▸ Work to complete:
The task calls for every entry to be printed word for word, without the images.

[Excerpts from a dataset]
'''

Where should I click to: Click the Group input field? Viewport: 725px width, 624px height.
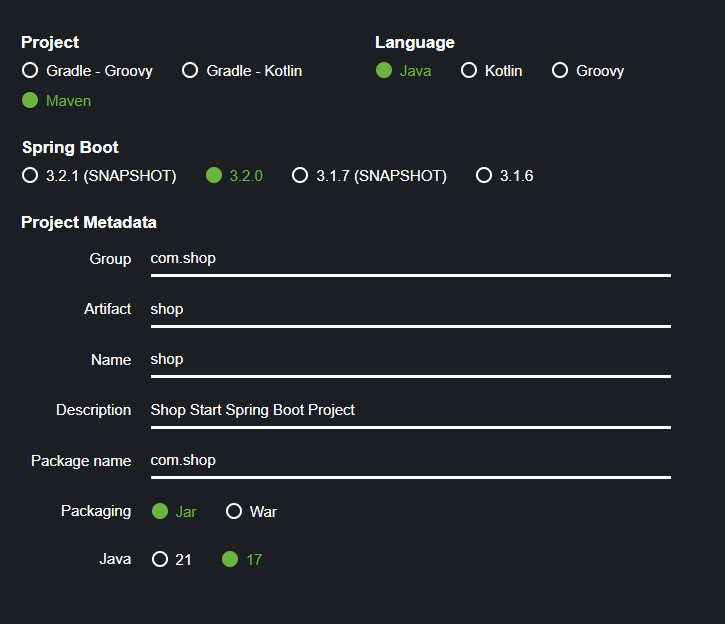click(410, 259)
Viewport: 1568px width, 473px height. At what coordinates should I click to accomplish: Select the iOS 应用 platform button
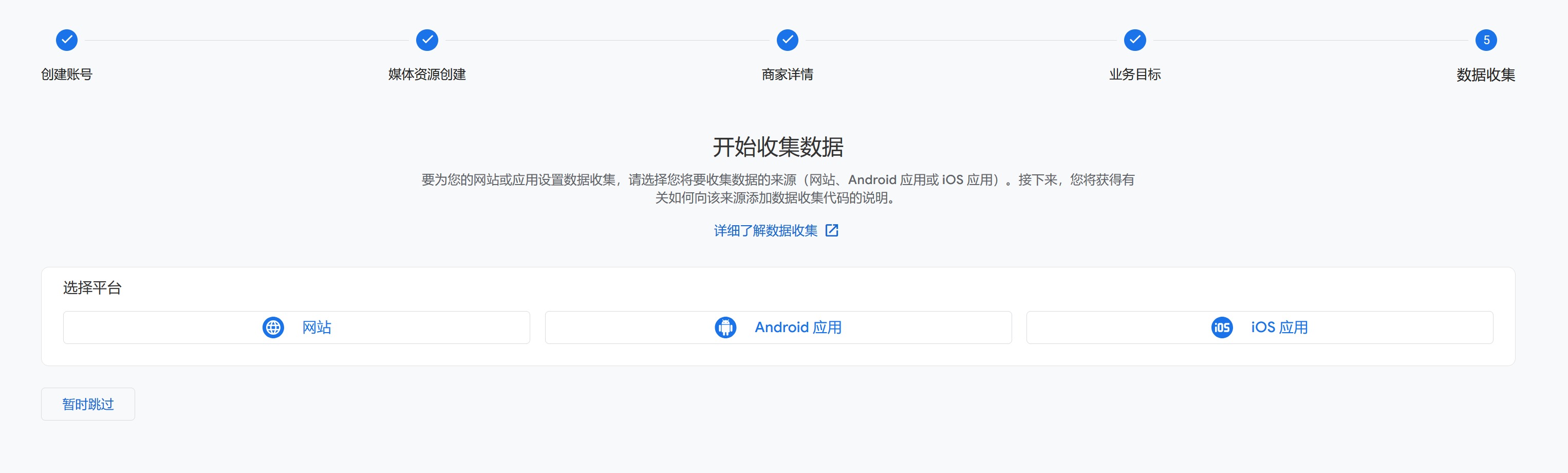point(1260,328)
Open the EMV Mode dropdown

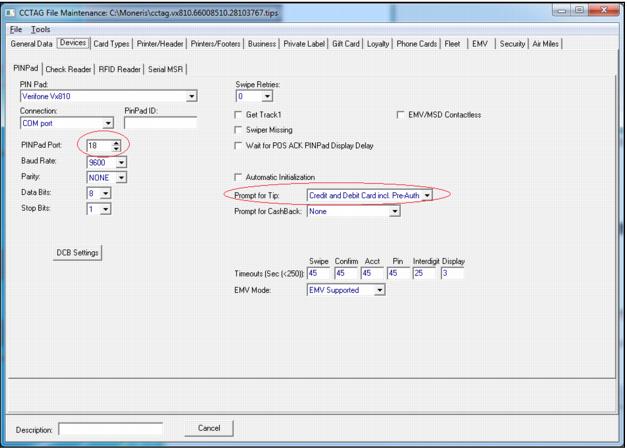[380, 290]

'''

▸ Response to the task:
Where should I click to: Click the Group input field? Viewport: 725px width, 624px height.
click(410, 259)
Viewport: 1568px width, 473px height. At what coordinates should I click to accomplish: Select the iOS 应用 platform button
point(1260,328)
Open the EMV Mode dropdown

[380, 290]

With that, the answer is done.